The arrest by the French police took the family to the Auvare barracks in Nice. In a final sacrifice, the parents were hospitalized to protect their children. The last look shared between Marianne and her mother, carried out on a stretcher, marked a tragic turning point in her life.
Transferred to the UGIF offices, the children gave the number of Angelo Donati, who, although absent, immediately rushed to them and took them under his protection. The Italian occupation of Nice on November 11, 1942, allowed Donati to use his connections with the fascist authorities to protect the Jewish community, even organizing an evacuation plan to North Africa and then Palestine.
The armistice of September 8, 1943, intensified the persecution. Donati fled to Tuscany with Marianne and Rolf, then entrusted them to Francis Moraldo, who hid them in the isolated village of Creppo, where they lived like mountain dwellers until 1945.

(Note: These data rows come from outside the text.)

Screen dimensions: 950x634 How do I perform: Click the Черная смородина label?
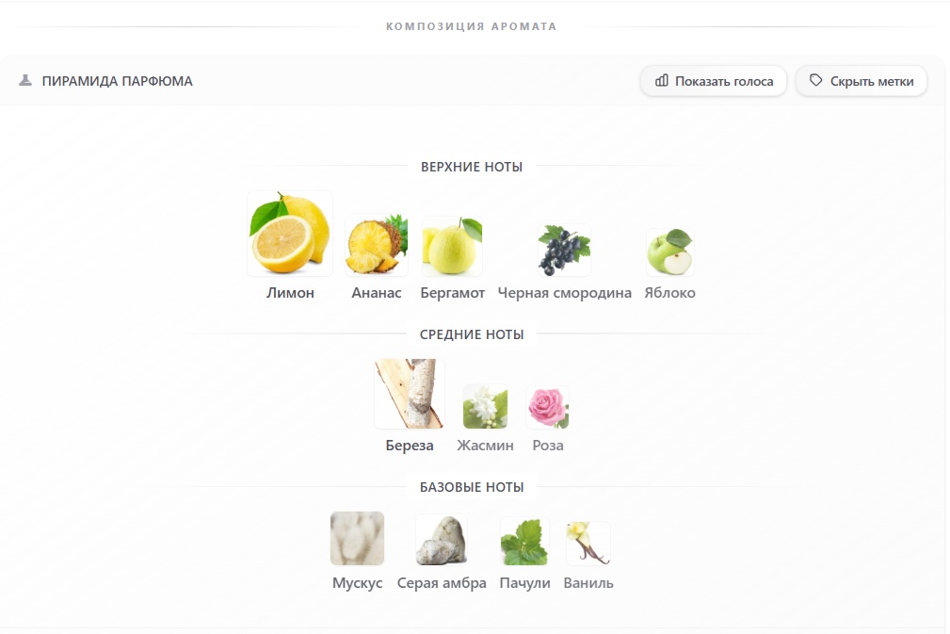point(564,293)
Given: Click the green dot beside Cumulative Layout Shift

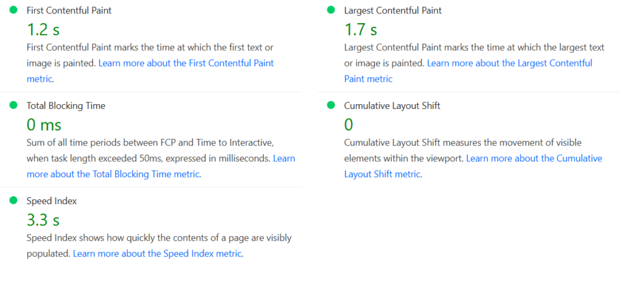Looking at the screenshot, I should click(331, 105).

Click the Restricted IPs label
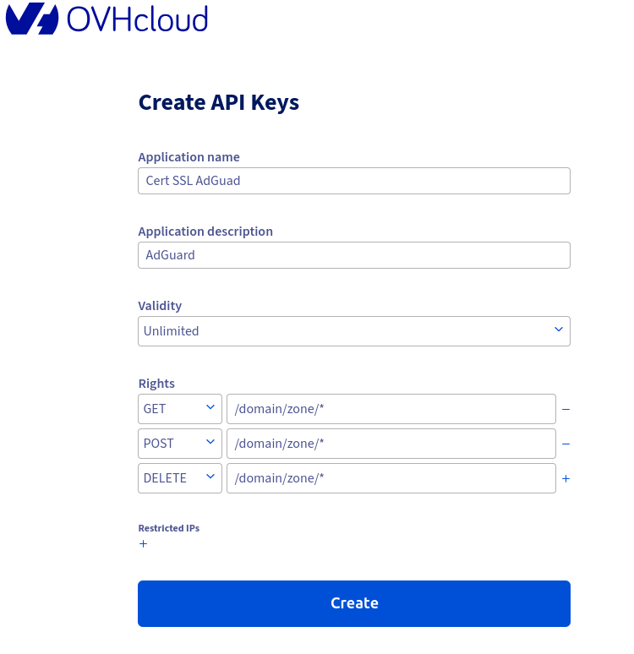(x=168, y=528)
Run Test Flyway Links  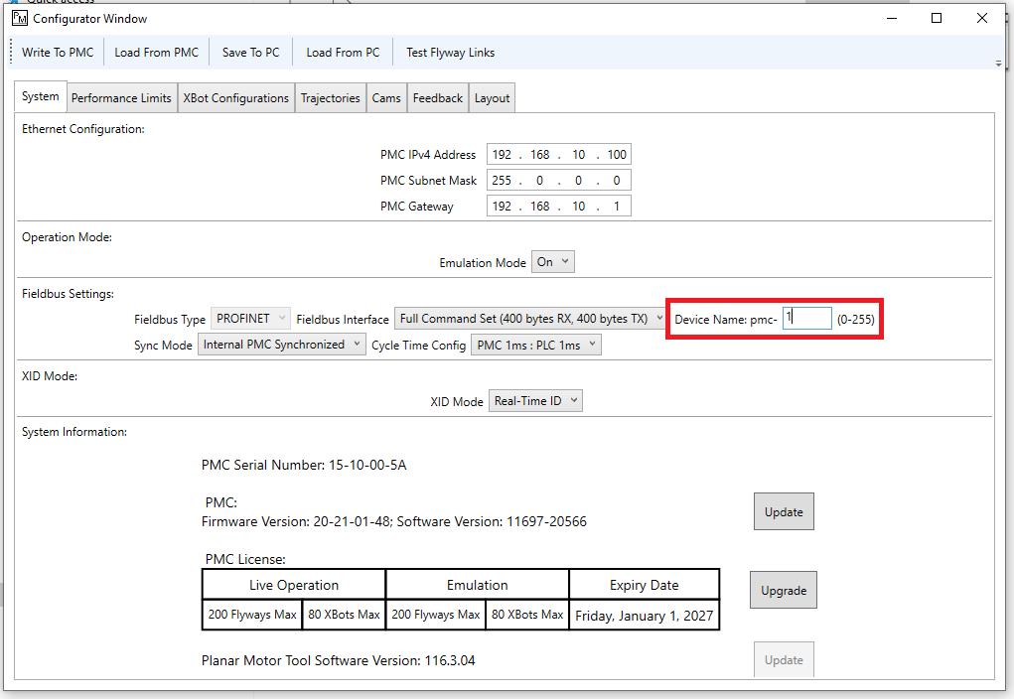(450, 53)
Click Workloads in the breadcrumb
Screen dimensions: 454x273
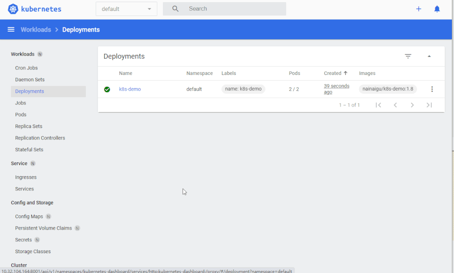pyautogui.click(x=36, y=29)
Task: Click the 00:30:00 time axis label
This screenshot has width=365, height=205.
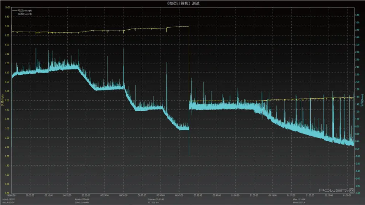Action: click(123, 196)
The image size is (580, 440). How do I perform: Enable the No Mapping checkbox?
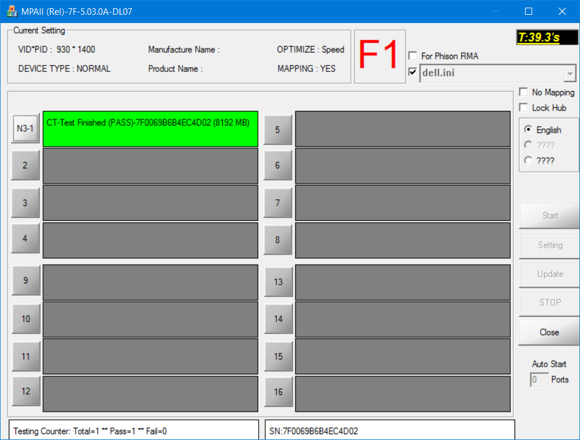[x=523, y=92]
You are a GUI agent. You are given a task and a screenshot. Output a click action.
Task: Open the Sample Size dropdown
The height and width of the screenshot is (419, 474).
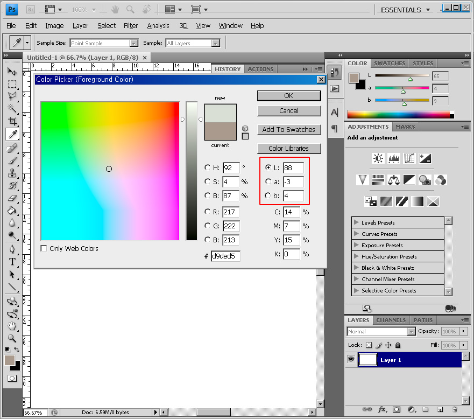pos(104,43)
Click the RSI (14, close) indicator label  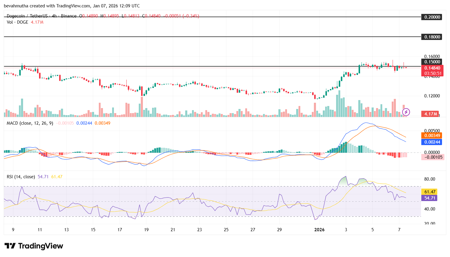pos(20,176)
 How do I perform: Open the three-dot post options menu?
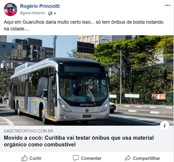[x=168, y=5]
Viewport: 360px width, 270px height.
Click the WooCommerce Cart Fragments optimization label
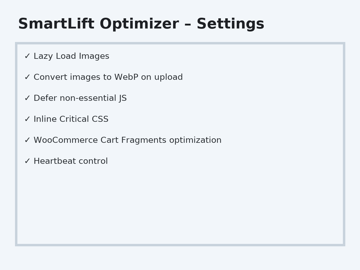tap(128, 140)
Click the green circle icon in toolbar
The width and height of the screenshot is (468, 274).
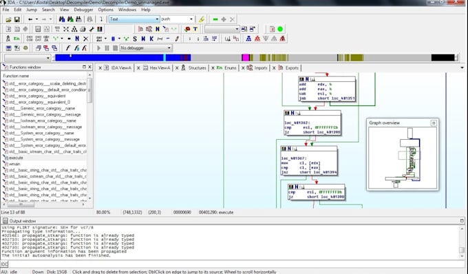(x=280, y=29)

Their return to Paris in 1945 reunited the children with Angelo Donati, who, having become the general delegate of the Italian Red Cross and then chargé d'affaires of San Marino, officially adopted them. They became Spier Donati after confirmation of their parents' disappearance.
After Donati's death on December 30, 1960, Marianne developed her artistic career in photography and painting. Her work, nourished by this traumatic experience and the extraordinary humanity she received, demonstrates remarkable resilience. Her passing in April 2023 marks the end of an exceptional career that illustrates the ability of art to transform suffering into creativity, perpetuating the memory of those who risked their lives to save innocents.